Data records
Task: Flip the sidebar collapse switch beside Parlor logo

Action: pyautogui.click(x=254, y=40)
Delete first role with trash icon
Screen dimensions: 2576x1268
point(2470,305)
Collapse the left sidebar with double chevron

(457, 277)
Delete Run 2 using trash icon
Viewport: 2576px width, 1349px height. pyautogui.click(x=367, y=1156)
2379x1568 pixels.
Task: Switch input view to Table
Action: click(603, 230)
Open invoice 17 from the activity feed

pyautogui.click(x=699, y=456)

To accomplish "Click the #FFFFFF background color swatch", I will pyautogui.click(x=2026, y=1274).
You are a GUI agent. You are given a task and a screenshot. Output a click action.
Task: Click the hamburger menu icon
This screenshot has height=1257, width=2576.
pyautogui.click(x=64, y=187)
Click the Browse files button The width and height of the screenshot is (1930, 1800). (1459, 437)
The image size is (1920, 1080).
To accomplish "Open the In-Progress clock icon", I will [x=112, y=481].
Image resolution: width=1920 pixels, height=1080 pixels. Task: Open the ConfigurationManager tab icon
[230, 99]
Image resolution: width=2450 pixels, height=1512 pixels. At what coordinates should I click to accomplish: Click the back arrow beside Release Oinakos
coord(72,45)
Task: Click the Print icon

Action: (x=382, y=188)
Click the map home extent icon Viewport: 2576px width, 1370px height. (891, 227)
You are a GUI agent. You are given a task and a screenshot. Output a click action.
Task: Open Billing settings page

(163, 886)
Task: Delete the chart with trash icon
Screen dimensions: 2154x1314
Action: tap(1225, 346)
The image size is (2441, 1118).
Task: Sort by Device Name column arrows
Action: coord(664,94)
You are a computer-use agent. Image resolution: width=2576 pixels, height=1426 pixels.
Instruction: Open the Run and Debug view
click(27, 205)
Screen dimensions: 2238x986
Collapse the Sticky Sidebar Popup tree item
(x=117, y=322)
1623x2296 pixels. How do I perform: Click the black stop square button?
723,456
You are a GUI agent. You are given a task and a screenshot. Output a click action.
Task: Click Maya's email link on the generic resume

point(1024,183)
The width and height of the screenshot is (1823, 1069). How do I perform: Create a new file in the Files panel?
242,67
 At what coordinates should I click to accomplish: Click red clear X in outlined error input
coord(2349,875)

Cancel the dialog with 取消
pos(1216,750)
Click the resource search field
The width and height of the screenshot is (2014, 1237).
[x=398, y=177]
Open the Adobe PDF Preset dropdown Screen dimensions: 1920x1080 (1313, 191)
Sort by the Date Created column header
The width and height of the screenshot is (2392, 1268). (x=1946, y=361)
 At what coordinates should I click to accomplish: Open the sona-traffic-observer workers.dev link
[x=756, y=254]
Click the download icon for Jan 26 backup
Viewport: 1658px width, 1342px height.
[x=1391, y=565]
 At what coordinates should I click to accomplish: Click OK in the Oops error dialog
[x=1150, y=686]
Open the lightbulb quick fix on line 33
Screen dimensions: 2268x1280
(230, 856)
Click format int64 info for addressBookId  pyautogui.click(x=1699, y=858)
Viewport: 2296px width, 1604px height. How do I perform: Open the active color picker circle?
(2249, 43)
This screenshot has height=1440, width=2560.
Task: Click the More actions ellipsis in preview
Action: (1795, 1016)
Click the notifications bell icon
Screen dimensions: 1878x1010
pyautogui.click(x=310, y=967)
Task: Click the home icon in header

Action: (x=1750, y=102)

Exercise details -
Write out, from the lines above, only those from the line with "Image resolution: width=2450" to the line with "Click the map", exactly as given, including the first and the last.

Response for this exercise -
Image resolution: width=2450 pixels, height=1512 pixels. At what coordinates should I click to accomplish: Click the back arrow beside Release Oinakos
coord(72,45)
Task: Click the Print icon

Action: (x=382, y=188)
Click the map home extent icon Viewport: 2576px width, 1370px height. (891, 227)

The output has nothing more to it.